When Microsoft unveiled BPOS at last year's Worldwide Partner Conference, some VARs balked at the notion of giving up control of customer billing relationships, while others wondered if Microsoft might start approaching their customers directly. Microsoft's message since then has been that partners who move higher in the stack will find plenty of services revenue opportunities around BPOS.

"[BPOS is] a big partner opportunity. It's not a self-service offering. Our small, midmarket and enterprise customers are not going to decide to flip the bit and become direct Microsoft customers," Watson said. "They're going to go to it if you're selling it to them and earning the fees associated with our new partner model for Business Productivity Online Services."

In the last six months, Microsoft has completely repositioned its sales force around the dual goals of saving customers money and driving innovation, Watson said. That effort, combined with the $9.5 billion Microsoft will spend on R&D this year, is beginning to trickle down to the channel.

For example, Microsoft's Partner Sales Management system (PSM) gives VARs the opportunity to engage with Microsoft's sales force to work together on deals. Partners can share information with Microsoft PAMs (Partner Account Managers) by accepting, entering and updating opportunities directly into the PSM system, which serves as a single repository for deal-related information, Watson said.

Partners also have the option of using offline templates and portal-based upload and download capability, or can connect their CRM systems to the PSM via Web services, Watson added.
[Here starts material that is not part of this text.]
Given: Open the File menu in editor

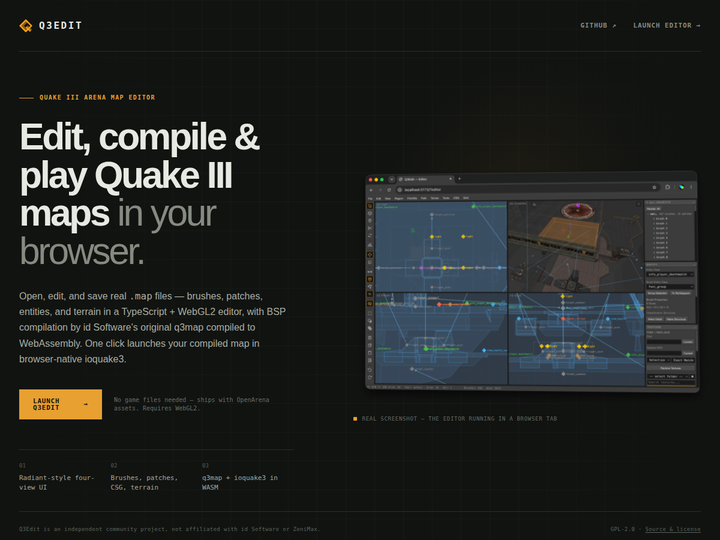Looking at the screenshot, I should 370,198.
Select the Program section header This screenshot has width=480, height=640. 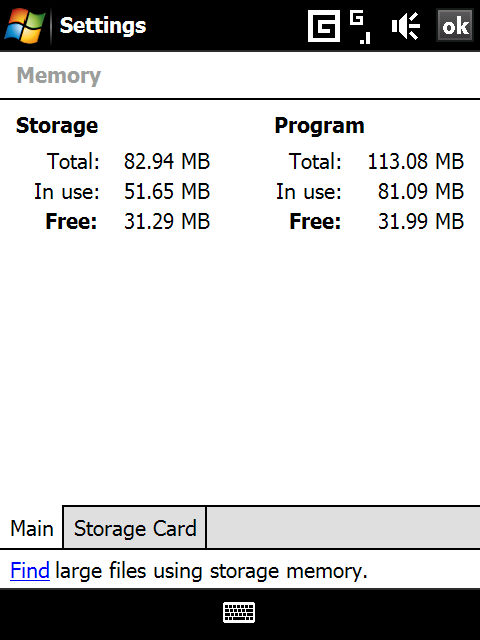[319, 125]
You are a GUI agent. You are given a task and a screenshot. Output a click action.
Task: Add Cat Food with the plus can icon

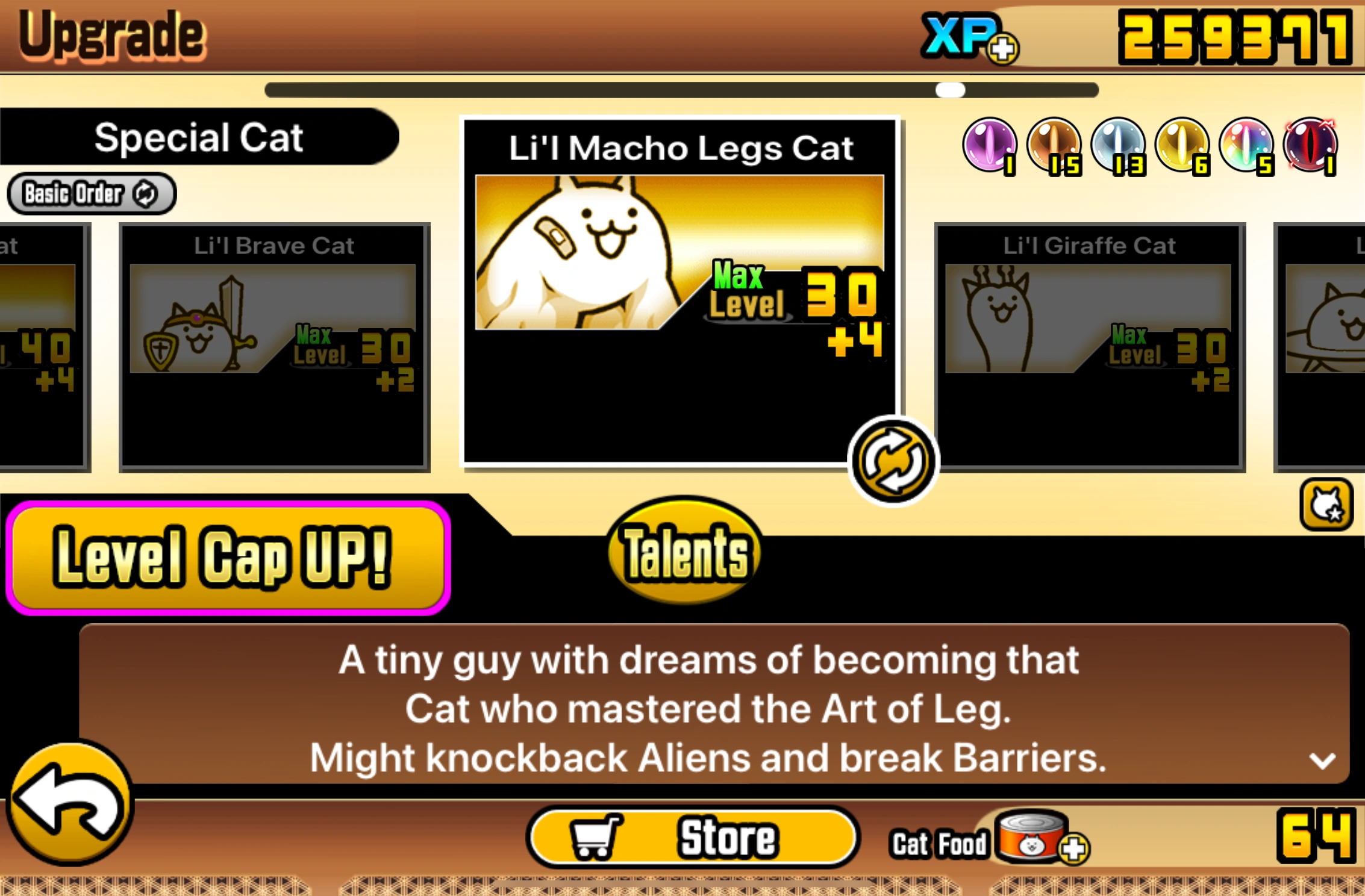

Brian Jaenisch, product development manager for Marco, a St. Cloud, Minn.-based solution provider, says Microsoft has provided technical resources, presales support and opportunities to work directly with Microsoft engineers, all of which have contributed greatly to his business.

"Many newer Microsoft products are more technically advanced than ever before, and we have to show customers ROI right away because we're selling directly to C-level executives now," Jaenisch said.

In the coming weeks, Microsoft will launch an entirely new set of support offerings based on its social community platform, which will allow partners to support customers more effectively, Watson said.

"We're all going to be different on the other side of this, and our ability to respond to change will make all the difference," Watson said.